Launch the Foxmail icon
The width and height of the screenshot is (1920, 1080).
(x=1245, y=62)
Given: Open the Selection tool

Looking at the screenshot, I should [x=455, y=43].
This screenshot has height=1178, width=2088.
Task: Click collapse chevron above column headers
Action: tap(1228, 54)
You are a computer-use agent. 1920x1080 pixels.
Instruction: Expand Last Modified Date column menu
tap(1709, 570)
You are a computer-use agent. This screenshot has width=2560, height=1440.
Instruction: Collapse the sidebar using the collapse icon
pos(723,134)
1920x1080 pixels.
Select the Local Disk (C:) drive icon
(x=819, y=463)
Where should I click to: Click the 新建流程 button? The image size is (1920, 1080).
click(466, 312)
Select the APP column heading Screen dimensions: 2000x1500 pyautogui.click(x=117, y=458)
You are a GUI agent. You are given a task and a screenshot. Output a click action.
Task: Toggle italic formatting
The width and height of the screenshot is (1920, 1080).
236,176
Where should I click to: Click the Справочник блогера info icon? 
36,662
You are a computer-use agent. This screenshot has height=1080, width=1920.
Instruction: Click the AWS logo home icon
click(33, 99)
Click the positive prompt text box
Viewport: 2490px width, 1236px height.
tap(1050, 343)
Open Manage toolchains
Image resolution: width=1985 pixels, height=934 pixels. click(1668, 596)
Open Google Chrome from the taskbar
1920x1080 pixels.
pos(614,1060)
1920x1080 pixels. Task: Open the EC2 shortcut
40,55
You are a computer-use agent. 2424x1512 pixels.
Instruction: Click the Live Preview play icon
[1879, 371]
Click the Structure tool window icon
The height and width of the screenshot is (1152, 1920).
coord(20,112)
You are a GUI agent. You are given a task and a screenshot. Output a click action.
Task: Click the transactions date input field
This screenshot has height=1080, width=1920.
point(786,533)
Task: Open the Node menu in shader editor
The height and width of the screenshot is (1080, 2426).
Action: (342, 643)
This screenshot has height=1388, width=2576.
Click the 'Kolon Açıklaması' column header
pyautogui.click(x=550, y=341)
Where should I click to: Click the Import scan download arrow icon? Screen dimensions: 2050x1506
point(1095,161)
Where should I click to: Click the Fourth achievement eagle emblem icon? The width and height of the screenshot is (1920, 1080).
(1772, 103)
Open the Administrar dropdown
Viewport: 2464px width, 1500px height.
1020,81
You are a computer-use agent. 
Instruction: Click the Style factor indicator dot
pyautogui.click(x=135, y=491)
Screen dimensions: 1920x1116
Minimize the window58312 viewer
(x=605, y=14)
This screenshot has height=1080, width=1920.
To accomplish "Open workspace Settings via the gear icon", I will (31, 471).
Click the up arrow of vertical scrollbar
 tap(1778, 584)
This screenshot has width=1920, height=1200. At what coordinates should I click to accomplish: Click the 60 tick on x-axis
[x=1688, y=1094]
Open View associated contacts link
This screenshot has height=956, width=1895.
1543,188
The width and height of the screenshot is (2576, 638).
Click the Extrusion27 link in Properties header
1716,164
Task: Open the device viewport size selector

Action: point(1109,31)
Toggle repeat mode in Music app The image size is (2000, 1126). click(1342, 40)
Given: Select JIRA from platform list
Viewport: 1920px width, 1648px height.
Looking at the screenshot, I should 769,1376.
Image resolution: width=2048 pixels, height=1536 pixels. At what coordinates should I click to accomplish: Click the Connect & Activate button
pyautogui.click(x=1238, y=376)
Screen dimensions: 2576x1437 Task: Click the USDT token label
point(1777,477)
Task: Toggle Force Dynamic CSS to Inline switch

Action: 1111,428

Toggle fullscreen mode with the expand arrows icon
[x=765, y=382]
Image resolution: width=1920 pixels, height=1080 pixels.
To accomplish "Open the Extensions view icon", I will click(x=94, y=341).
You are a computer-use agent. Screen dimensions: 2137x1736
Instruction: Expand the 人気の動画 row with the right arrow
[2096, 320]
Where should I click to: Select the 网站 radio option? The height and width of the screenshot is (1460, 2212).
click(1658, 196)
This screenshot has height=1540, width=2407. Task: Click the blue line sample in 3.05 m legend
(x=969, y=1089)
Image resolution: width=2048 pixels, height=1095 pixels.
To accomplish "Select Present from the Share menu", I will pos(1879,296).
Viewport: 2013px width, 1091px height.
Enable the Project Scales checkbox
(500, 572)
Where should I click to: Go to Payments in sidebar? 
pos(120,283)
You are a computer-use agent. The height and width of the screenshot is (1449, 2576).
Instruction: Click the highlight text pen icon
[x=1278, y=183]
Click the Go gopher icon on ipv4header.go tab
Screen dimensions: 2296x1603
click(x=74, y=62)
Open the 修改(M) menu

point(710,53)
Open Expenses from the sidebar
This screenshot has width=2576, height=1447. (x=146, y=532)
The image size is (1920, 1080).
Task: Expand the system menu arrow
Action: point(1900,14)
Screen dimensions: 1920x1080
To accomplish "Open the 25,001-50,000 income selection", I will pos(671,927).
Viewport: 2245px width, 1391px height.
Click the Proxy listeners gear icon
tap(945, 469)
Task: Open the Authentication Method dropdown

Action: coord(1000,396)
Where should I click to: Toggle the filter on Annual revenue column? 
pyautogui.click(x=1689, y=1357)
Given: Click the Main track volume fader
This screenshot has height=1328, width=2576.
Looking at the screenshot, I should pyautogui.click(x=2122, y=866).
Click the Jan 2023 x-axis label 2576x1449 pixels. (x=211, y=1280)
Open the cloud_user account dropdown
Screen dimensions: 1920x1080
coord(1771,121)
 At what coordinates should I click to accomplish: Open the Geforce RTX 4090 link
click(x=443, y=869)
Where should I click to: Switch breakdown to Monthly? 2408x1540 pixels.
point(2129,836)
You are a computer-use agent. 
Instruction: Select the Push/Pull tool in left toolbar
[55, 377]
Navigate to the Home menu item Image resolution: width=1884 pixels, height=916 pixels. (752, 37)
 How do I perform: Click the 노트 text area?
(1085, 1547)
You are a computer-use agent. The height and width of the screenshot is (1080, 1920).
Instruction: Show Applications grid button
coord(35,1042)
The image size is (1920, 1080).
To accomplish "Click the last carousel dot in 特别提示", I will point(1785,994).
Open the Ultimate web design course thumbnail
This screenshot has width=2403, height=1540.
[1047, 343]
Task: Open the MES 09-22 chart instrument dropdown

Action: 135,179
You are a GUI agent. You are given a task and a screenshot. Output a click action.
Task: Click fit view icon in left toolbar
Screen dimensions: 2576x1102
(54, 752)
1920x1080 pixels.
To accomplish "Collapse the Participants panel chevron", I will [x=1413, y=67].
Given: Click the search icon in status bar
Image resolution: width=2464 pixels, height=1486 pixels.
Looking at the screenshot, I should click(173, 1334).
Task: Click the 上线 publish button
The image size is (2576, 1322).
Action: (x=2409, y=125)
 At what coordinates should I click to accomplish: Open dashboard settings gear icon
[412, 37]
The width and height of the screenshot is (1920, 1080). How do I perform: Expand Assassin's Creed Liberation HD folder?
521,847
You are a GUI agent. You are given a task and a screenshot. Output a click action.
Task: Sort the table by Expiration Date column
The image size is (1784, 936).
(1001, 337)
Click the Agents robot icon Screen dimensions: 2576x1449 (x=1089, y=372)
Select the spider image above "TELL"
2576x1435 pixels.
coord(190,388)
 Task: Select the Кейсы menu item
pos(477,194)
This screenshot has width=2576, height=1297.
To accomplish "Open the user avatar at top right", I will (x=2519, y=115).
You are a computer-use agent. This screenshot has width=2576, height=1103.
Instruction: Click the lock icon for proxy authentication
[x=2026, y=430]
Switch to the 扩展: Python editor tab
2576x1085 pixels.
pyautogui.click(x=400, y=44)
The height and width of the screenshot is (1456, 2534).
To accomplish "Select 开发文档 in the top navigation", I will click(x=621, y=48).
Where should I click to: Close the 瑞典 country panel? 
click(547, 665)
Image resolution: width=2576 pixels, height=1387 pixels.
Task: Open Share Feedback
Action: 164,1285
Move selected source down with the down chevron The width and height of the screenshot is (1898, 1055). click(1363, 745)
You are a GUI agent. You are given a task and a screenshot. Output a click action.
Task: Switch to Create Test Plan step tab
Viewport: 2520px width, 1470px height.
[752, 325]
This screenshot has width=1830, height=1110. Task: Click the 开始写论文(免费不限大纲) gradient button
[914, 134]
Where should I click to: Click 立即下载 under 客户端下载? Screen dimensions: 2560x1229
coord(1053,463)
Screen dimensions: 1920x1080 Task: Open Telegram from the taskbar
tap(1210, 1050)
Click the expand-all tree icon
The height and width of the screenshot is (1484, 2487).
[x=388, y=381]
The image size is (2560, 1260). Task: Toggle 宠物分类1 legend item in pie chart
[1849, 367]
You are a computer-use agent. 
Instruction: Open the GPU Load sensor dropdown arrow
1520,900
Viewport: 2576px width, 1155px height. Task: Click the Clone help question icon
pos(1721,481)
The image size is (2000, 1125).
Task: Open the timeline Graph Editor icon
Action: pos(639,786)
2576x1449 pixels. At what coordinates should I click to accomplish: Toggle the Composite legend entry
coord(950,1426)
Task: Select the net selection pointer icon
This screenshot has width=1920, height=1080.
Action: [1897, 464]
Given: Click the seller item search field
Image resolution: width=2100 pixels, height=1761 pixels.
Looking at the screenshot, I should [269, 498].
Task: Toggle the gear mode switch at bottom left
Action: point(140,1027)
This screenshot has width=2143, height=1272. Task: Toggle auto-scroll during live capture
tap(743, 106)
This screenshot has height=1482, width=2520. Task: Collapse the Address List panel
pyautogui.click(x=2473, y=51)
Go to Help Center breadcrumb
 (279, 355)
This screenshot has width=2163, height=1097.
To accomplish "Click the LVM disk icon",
========
The line with "Task: Open the Node menu in shader editor" is the last to include; transcribe exactly every line from the top of the material above down to it.

◆ TASK RESPONSE:
Launch the Foxmail icon
The width and height of the screenshot is (1920, 1080).
(x=1245, y=62)
Given: Open the Selection tool

Looking at the screenshot, I should [x=455, y=43].
This screenshot has height=1178, width=2088.
Task: Click collapse chevron above column headers
Action: tap(1228, 54)
You are a computer-use agent. 1920x1080 pixels.
Instruction: Expand Last Modified Date column menu
tap(1709, 570)
You are a computer-use agent. This screenshot has width=2560, height=1440.
Instruction: Collapse the sidebar using the collapse icon
pos(723,134)
1920x1080 pixels.
Select the Local Disk (C:) drive icon
(x=819, y=463)
Where should I click to: Click the 新建流程 button? The image size is (1920, 1080).
click(466, 312)
Select the APP column heading Screen dimensions: 2000x1500 pyautogui.click(x=117, y=458)
You are a GUI agent. You are given a task and a screenshot. Output a click action.
Task: Toggle italic formatting
The width and height of the screenshot is (1920, 1080).
236,176
Where should I click to: Click the Справочник блогера info icon? 
36,662
You are a computer-use agent. This screenshot has height=1080, width=1920.
Instruction: Click the AWS logo home icon
click(33, 99)
Click the positive prompt text box
Viewport: 2490px width, 1236px height.
tap(1050, 343)
Open Manage toolchains
Image resolution: width=1985 pixels, height=934 pixels. click(1668, 596)
Open Google Chrome from the taskbar
1920x1080 pixels.
pos(614,1060)
1920x1080 pixels. Task: Open the EC2 shortcut
40,55
You are a computer-use agent. 2424x1512 pixels.
Instruction: Click the Live Preview play icon
[1879, 371]
Click the Structure tool window icon
The height and width of the screenshot is (1152, 1920).
coord(20,112)
You are a GUI agent. You are given a task and a screenshot. Output a click action.
Task: Click the transactions date input field
This screenshot has height=1080, width=1920.
point(786,533)
Task: Open the Node menu in shader editor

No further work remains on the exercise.